«Ma le risposte negative furono tante»

«Dai documenti emerge che il Vaticano non era affatto contro gli ebrei né tantomeno antisemita». Così il professor Matteo Luigi Napolitano legge le carte dell’Archivio Segreto Vaticano rese disponibili grazie all’apertura dei fondi riguardanti il pontificato di Pio XI (1922-1939).
Che valore hanno questi documenti?
«Il valore di questi documenti è anzitutto quello di offrire registri molto più complessi per valutare il ruolo del Vaticano di fronte ai problemi razziali. In generale, possiamo dire ormai sorpassata l’interpretazione che vede sempre e ovunque “i Papi contro gli ebrei”. Nel caso che qui ci interessa, l’atteggiamento della Santa Sede non è affatto “contro” gli ebrei e tanto meno antisemita».
Si parla quasi sempre di ebrei convertiti: la Chiesa si mosse soltanto per loro?
«I documenti dell’Archivio Segreto Vaticano ci dicono esattamente l’opposto. Il Vaticano non pone un aut-aut (la conversione requisito essenziale dell’assistenza), ma trova molto più giusta la politica dell’et-et (si opera per i tanti ebrei convertiti che chiedono aiuto, non rifiutando l’aiuto anche ai non convertiti). I documenti ci dicono che già nel novembre del 1938 questi sono tanti. In Italia molte conversioni si realizzano a ridosso delle leggi razziali, ossia a tempo di record, e rappresentano un mezzo per sfuggire alla discriminazione. La Santa Sede sapeva benissimo che esse avevano tale unico scopo. Occorrerebbe quindi dire più esattamente che la Chiesa si mosse inizialmente per moltissimi ebrei, che si erano convertiti al cattolicesimo solo per sfuggire alle leggi razziali, per poi estendere a tutti gli ebrei il suo raggio d’azione».

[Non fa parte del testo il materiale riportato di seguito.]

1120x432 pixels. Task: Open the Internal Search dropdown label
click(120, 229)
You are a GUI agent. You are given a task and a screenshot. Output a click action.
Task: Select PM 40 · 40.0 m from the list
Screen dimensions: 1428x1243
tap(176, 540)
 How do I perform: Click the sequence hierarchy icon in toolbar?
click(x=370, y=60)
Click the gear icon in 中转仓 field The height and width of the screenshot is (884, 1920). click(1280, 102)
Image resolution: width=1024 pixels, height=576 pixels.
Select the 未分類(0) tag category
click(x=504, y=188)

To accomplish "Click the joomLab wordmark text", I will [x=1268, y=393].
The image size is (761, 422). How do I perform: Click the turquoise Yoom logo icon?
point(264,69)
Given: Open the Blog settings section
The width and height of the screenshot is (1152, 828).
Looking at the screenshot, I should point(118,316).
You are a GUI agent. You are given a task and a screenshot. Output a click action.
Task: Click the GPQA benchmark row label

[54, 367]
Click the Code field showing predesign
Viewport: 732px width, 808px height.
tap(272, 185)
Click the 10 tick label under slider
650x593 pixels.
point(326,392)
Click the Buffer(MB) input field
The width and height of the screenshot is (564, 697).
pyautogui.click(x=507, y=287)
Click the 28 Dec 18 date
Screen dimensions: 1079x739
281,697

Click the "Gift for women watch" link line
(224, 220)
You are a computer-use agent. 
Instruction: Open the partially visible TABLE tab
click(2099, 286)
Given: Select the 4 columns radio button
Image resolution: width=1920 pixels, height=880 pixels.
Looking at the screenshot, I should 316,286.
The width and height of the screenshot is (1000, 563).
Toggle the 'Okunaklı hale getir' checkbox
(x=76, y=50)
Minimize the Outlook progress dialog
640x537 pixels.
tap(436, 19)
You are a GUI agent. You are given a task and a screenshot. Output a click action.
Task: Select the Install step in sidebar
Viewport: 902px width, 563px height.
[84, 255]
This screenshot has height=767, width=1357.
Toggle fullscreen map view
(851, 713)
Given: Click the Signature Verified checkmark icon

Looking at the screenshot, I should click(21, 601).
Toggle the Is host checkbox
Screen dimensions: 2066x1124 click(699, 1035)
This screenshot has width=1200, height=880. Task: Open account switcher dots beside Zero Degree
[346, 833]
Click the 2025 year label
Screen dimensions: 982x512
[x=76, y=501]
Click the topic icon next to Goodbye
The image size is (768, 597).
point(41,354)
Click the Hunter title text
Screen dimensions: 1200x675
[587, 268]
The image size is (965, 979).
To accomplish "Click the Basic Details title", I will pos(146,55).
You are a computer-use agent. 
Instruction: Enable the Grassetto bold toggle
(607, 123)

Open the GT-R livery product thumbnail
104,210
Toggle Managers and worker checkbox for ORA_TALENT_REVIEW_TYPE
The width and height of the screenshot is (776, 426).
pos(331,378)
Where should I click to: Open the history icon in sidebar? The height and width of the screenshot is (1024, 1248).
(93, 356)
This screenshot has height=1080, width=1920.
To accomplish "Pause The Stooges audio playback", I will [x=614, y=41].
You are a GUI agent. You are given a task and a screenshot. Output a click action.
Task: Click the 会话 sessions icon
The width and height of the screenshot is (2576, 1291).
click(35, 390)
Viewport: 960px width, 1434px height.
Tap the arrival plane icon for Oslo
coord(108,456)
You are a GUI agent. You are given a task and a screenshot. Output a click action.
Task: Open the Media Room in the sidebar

L’appello del cardinale Mercati, che Pio XI fa proprio spedendolo ai cardinali americani e canadesi, è la prima iniziativa vaticana in favore degli ebrei?
«Assolutamente no. Già il 4 aprile 1933, cioè più di cinque anni prima, quando iniziavano le discriminazioni antiebraiche in Germania, il cardinale Eugenio Pacelli aveva dato disposizioni al nunzio a Berlino di intervenire in favore di un gruppo di ebrei tedeschi. E in quel caso non erano ebrei convertiti».
Perché gli appelli della Santa Sede ricevettero così tante risposte negative?
«Anche in Paesi geograficamente lontani dall’Asse gli ebrei erano purtroppo considerati un “problema”, nemmeno tanto pudicamente camuffato sotto forma di “norme sull’immigrazione”, stranamente molto rigide anche in Paesi di consolidata accoglienza. Gli ebrei (anche se convertiti) trovarono dunque molte frontiere sbarrate. Quali le ragioni? Nei Paesi di tradizione cattolica esisteva certo un retaggio di antigiudaismo misto a xenofobia. C’era poi il timore che il sistema economico risentisse dell’immigrazione ebraica. Non si deve dimenticare che alcuni governi non erano così lontani dal calcare le orme di Hitler e di Mussolini nella discriminazione (anche se non nella persecuzione) degli ebrei. Che l’antisemitismo non fosse prerogativa dei nazisti, ma albergasse anche in nazioni “libere” e democratiche, non è una novità».
Perché la Santa Sede non protestò pubblicamente contro le leggi razziali?
«Posta in questo modo, la domanda chiama in causa non solo la Chiesa cattolica ma anche le altre Chiese cristiane, la Croce Rossa Internazionale e non poche delle stesse organizzazioni ebraiche. La protesta nuda e cruda, magari plateale, non è una linea operativa, anzi di per sé implica che se ne accetti l’effetto: ossia l’annullamento dell’efficacia operativa di una complessa rete di assistenza attivata in mezzo a gravi difficoltà, con grandi sforzi e tanta pazienza.

Il Vaticano aveva poi alle spalle anni di aspro contenzioso con la Germania proprio sui temi razziali e a partire dal 1928 aveva pubblicato documenti contro l’antisemitismo, aveva messo all’Indice le opere di Rosenberg, ideologo-guida del nazismo. La protesta “verbale” estemporanea avrebbe rischiato di compromettere l’organizzazione e la gestione di una rete di aiuti».